農地法三条の2と営農型太陽光(ソーラーシェアリング)の通知の比較

農地法3条は農地に権利設定を行う際の許可が定められており、3条の2には、その許可の取り消し基準が定められている。これは営農型太陽光の通知の妥当性を検証するのに適した条項である。というのは農地法3条は4条や5条の転用許可とは異なり、農地を維持したまま区分地上権などの権利の設定をする際の基準を定めているため、農地性を維持したまま設備を設置する営農型太陽光の通知と前提にする状況が似ているためである。実際に、営農型太陽光の実際の許認可とは、農地法5条または4条の一時転用と、3条の権利設定(区分地上権)の複合的なものになっている。


さて、農地法三条の二には、権利移動の許可の取り消し等として、権利の取り消しする条件として次のものを定めている。

一 その者がその農地又は採草放牧地において行う耕作又は養畜の事業により、周辺の地域における農地又は採草放牧地の農業上の効率的かつ総合的な利用の確保に支障が生じている場合


この規定については、「農地法関係事務に係る処理基準について(平成12年6月1日)」と題する文章に、「法第3条第2項第1号の判断基準」として次のように補足されている。

農地等の権利を取得しようとする者又はその世帯員等が許可の申請の際現に使用及び収益を目的とする権利を有している農地等のうちに、生産性が著しく低いもの、地勢等の地理的条件が悪いものその他のその地域における標準的な農業経営を行う者が耕作又は養畜の事業に供することが困難なものが含まれている場合には、当該農地等について、今後の耕作に向けて草刈り、耕起等当該農地等を常に耕作し得る状態に保つ行為が行われていれば、当該農地等については、法第32条第1項各号に掲げる農地には該当せず、当該農地等の全てを効率的に利用して耕作又は養畜の事業を行っていると認められるものとする。

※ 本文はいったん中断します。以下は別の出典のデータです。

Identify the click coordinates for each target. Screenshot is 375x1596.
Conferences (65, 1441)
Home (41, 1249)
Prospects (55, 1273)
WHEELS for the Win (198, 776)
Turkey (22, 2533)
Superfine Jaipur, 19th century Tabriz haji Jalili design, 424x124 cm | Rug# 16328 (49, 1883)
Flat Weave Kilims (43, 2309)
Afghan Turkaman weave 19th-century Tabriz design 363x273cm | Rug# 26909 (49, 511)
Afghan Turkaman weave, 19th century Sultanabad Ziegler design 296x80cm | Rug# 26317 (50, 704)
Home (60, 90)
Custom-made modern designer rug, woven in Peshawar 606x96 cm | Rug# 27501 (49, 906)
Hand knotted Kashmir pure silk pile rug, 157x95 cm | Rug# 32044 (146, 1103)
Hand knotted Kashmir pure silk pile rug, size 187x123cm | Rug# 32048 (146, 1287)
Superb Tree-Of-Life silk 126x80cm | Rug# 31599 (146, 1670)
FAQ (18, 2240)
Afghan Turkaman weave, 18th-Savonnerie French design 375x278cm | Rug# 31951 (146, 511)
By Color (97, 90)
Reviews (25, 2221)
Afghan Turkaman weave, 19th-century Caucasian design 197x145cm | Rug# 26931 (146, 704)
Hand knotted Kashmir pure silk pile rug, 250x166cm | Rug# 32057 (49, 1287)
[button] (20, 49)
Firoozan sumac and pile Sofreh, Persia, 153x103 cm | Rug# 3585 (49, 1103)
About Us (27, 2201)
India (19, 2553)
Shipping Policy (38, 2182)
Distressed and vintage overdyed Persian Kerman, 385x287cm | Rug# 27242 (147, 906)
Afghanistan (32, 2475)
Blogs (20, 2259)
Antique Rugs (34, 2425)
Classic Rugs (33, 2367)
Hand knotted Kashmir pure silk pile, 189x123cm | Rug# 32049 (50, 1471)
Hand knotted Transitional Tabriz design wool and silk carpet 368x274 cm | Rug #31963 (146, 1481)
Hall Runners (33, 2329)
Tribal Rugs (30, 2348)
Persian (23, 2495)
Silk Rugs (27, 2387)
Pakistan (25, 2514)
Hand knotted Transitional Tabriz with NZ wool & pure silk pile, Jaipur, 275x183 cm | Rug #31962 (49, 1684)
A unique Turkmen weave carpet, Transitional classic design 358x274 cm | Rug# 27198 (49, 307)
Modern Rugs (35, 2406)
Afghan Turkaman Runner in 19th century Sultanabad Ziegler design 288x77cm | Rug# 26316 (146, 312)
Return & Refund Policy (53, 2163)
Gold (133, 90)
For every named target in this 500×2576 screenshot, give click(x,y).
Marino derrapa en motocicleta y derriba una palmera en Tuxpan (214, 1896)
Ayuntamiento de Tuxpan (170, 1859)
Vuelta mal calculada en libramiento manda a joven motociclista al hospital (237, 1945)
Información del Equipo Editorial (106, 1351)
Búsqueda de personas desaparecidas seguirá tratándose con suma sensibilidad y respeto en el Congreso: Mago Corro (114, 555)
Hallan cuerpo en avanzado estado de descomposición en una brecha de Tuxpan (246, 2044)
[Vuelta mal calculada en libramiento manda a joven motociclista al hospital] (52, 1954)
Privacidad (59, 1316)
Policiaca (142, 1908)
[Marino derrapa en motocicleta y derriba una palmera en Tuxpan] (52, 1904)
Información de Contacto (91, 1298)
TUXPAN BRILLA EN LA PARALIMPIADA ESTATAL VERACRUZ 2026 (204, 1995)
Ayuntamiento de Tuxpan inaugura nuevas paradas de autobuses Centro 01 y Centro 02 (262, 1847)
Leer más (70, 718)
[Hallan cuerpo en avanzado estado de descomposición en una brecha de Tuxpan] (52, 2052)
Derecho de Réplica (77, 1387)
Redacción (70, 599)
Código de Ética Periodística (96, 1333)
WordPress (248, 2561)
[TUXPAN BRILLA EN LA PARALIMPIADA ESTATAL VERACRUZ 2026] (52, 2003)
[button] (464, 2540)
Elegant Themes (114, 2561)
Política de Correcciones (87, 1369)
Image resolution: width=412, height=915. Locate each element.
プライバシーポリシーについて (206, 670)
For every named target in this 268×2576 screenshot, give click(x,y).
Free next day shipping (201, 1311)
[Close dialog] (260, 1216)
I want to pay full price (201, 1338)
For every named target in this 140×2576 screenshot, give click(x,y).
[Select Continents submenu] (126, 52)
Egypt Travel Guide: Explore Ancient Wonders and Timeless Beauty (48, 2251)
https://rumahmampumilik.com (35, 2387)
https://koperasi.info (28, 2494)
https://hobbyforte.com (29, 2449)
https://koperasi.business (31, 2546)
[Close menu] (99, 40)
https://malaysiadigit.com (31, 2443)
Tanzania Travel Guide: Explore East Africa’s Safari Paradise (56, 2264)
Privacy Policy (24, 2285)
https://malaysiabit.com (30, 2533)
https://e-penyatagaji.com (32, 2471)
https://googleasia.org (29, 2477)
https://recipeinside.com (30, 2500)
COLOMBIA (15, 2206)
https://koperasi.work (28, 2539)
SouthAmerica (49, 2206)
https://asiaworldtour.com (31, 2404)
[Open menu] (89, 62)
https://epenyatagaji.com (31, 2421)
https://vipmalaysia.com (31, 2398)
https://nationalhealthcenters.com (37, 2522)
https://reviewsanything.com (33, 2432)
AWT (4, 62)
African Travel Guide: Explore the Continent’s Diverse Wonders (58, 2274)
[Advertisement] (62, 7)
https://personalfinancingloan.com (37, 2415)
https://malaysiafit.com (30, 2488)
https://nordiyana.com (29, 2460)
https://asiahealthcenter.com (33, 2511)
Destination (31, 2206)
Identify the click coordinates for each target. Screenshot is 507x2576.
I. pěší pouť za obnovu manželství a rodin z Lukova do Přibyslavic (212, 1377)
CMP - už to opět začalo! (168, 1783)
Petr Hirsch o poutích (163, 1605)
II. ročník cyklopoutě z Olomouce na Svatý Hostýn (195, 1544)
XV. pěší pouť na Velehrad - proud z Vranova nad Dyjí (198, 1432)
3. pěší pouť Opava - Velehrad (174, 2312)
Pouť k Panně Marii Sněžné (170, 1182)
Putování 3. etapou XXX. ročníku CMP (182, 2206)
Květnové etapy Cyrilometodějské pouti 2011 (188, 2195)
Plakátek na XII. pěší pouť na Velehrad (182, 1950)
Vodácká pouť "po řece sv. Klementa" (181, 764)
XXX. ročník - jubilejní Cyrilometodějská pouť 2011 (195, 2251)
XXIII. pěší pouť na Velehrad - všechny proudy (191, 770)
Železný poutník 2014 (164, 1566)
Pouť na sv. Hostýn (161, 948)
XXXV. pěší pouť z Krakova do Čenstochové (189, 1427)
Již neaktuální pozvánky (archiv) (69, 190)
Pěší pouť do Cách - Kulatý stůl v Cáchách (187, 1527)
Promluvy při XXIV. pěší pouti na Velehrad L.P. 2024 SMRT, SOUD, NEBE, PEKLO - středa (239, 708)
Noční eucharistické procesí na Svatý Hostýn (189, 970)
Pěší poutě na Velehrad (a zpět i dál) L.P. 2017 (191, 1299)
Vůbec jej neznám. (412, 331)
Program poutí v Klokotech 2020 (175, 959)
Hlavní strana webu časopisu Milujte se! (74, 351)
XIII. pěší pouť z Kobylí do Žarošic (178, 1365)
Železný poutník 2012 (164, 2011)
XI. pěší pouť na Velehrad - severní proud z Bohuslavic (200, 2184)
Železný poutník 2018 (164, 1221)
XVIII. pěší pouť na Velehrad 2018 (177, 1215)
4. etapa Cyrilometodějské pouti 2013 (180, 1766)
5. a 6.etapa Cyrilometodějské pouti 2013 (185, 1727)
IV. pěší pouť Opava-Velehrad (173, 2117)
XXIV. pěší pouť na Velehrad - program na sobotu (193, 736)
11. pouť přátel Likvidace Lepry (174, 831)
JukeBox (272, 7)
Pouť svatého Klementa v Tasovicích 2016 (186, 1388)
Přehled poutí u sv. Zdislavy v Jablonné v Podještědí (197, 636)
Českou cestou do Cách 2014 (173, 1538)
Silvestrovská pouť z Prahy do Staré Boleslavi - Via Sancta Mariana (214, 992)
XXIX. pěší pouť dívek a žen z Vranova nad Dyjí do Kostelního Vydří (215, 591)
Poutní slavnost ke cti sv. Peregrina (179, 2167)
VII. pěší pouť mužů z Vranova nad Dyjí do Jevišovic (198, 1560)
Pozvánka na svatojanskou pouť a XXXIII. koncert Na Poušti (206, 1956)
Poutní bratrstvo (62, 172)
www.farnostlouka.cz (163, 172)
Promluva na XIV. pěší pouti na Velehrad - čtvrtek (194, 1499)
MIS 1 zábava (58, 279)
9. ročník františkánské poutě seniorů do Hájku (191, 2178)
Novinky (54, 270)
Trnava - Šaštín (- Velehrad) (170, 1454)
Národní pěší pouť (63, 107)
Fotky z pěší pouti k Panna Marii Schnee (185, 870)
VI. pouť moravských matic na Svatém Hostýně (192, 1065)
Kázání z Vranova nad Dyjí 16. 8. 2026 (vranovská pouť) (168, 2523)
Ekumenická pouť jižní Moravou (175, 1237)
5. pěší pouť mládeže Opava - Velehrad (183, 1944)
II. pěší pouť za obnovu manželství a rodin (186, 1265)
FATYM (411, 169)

(2)の判断に当たっては、農地等の効率的な利用が確実に図られるかを厳正に審査する必要があるが、いたずらに厳しく運用し、排他的な取扱いをしないよう留意する。


ここまで見た上で、上記規定を営農型太陽光の通知内容と比較してみる。
そうすると、すぐにわかるのが、上記で、「農業上の効率的かつ総合的な利用の確保に支障」は草刈りを行っていればOKと記載されているのに対して、営農型太陽光では収量を8割以上といった農作業義務、収穫高義務が設けられていることである。営農型太陽光の通知が農地法に解釈を与える地位にあることを考えると無視できない矛盾である。

また、このことは「いたずらに厳しく運用し、排他的な取扱いをしないよう留意する。」という点にも抵触する。というのは、従来休耕地や耕作放棄地であった農地に対して、反収8割以上の義務を設けて、達成できない場合には、撤去命令が含意される通知は、「いたずらに厳しい」もの以外のなにものでもないからである。


※ちなみに、令和3年の営農型太陽光の農水省通知では荒廃農地に対する規制の緩和的内容が発出されているが、この「荒廃農地」の認定が、実際の休耕地や耕作放棄地の実態と全く合っていないという問題がある。つまり形式上、荒廃農地を営農型太陽光のに活用した場合は反収規制が撤廃されるルールが存在するが、実際の耕作放棄地に適用するには高いハードルがあるのである。